征服を遂行する資本主義は、傍若無人にふるまい、思うがままに破壊し、好みに合わぬものをねじ曲げ、邪魔するものを抹殺する。例えば生産も売買もせず現代売買取引の邪魔になるような人々や、秩序に刃向かうような人々のことだ。役に立たないものは軽蔑の対象なので、新自由主義資本主義は先住民を邪魔者扱いし、軽蔑し、抹殺してしまいたいと考える。そして搾取と利益拡大の妨げになるような法律などがあれば、それを取り除いてしまう。資本主義は売買できるならどんなものでも求め、世界中の貨幣の集合体であるがゆえに、全てを買い入れていく。国々を破壊し、新自由主義グローバリゼーションとともに征服したかと思えば、全てを同化させ、作り変えようとしたがる。独りよがりで、自らの利益になるような、いっさいの邪魔を排除するような、そういうやり方によってだ。新自由主義によるグローバリゼーションと資本主義は、国内に存在するものを破壊する。文化、言語、経済システム、政治システム、そしてまたそこに住む人々の人間関係ですら。つまり国を作り上げている全てのものを破壊するので、そこには国の残骸が残るのみなのだ。

 

新自由主義グローバリゼーションが求めるのは、世界中の民族または国家を破壊し、そこにたった一つだけの民族と国が残るようにすることだ。貨幣の国、資本の国。資本主義は全てが自分の望むままの形になって欲しいと思い、差異があればそれを嫌い、迫害し、攻撃するかもしくは、隅に追いやり、それが存在していないかのように扱う。

 

つまり、グローバル新自由主義による資本主義はそれを拒む者への搾取と略奪と軽蔑と抑圧に基づいている。その本性は変わらないが、いまはそれがグローバル化し、世界全域に広がっているのだ。

 

しかし、このことは新自由主義グローバリゼーションにとって容易かといえばそうではない。
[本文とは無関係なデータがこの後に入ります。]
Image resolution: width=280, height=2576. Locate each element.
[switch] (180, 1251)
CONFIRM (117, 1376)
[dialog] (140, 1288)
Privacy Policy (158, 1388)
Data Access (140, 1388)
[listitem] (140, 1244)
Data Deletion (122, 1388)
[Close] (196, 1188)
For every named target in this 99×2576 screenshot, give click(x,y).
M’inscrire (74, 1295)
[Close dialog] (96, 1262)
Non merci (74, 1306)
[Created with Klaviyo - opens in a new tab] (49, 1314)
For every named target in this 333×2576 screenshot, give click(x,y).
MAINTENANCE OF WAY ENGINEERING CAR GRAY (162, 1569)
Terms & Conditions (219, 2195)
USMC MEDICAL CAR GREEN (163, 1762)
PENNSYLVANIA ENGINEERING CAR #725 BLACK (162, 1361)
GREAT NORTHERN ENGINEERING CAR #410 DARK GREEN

それぞれの国において搾取された人々は不満を蓄積させ、それを口にしようとはせずに、資本主義にはまことに不幸なことだが、その代わり人々は反乱を起こすのだ。放置された人々、反抗する人々、なすがままに抹殺されるのを拒む人々。世界の至る所で、辛酸を舐めさせられている人々が抵抗運動を始め、もはや我慢することを止めるだろう。つまり、一つの国だけにはとどまらず、そのような人々がいるならばどこであれ反乱が起こるようになる。新自由主義グローバリゼーションの存在するところならば、そこには反乱軍のグローバリゼーションが存在するのだ。

 

この反乱軍のグローバリゼーションの登場人物は地方と都市の労働者だけではなく、服従を拒む者、女性、若者、先住民、ホモセクシャル、レズビアン、トランスセクシャル、移民など、同様の理由でひどい迫害と侮辱を受けている人々もまたそうなのだ。その他にも世界中にも我々がまだ知らない集団が数多く存在するはずで、彼らが侮辱に対して「もうたくさんだ」と叫び声を上げて蜂起したとき、我々は彼らの姿を目にし、その声に耳を傾け、彼らから何かを学ぶことだろう。

 

そのとき我々がまのあたりにするのは、それら全ての集団に属する人々が新自由主義と資本主義によるグローバリゼーション計画に対して、人間性というものを守るために闘いを挑む姿である。

 

自ら仕掛ける戦争と搾取によって全ての人間性を破壊しようとする新自由主義の愚かさに我々は驚きを隠せない。しかし我々の行っているような抵抗と反乱が至る所に出現し、我々はそれに歓喜するのだ。我々の規模など知れているかもしれないが、しかし我々はこの場所で闘っている。世界中に仲間がいて、だから我々の心は今、決して孤独ではないと感じることができる。